▶ Records supplied

- Opening Delimiter -

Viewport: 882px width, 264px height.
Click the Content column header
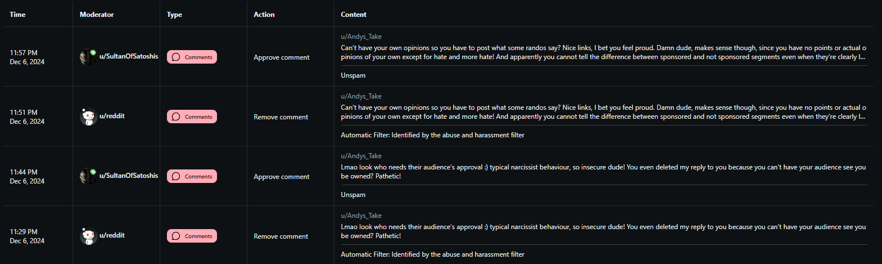[354, 15]
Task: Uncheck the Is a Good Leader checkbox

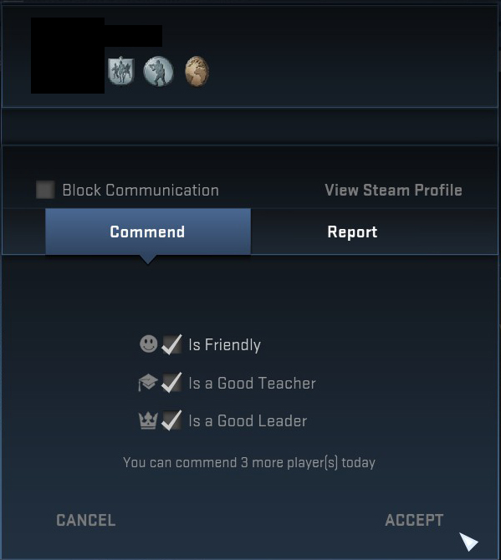Action: click(171, 420)
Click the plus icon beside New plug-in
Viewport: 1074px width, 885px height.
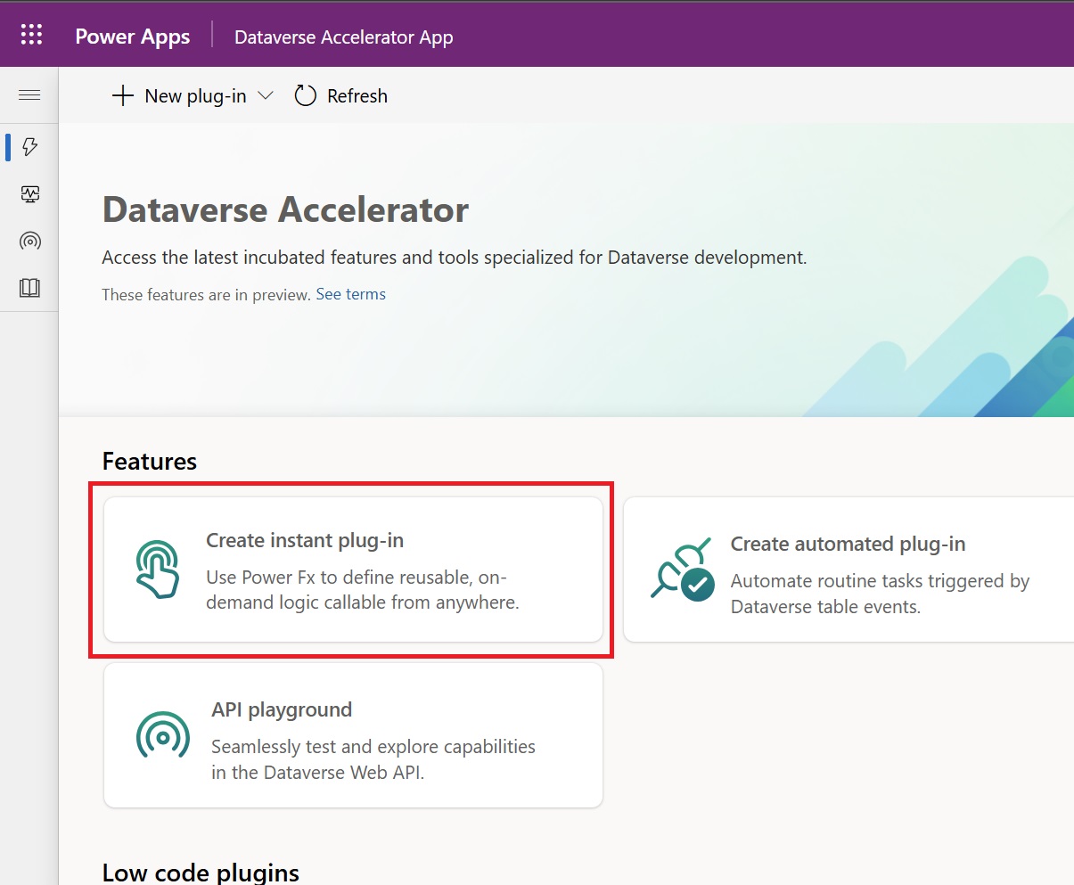click(122, 95)
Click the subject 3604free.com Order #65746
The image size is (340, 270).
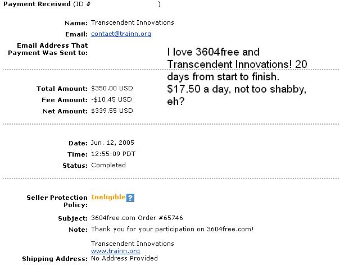click(x=137, y=218)
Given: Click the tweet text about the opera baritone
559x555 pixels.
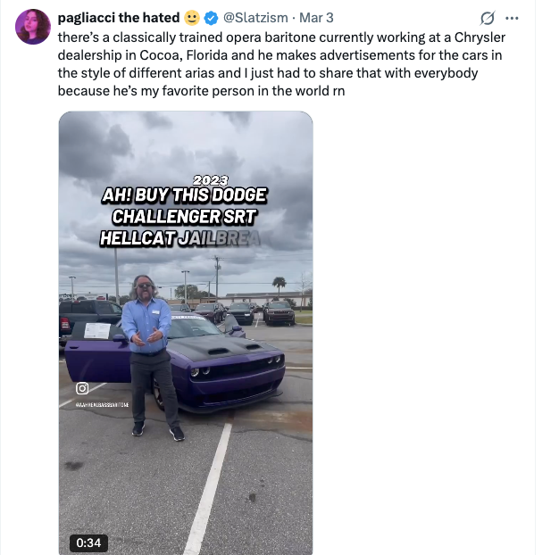Looking at the screenshot, I should [x=281, y=64].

- Closing Delimiter -

Above are the records; give them all again exactly, apart from the pictures.

▶ Answer to this exercise
Viewport: 882px width, 264px height.
Click the Content column header
[354, 15]
Task: Uncheck the Is a Good Leader checkbox

Action: click(171, 420)
Click the plus icon beside New plug-in
Viewport: 1074px width, 885px height.
click(122, 95)
Click the subject 3604free.com Order #65746
The image size is (340, 270).
click(x=137, y=218)
Given: Click the tweet text about the opera baritone
559x555 pixels.
Looking at the screenshot, I should [x=281, y=64].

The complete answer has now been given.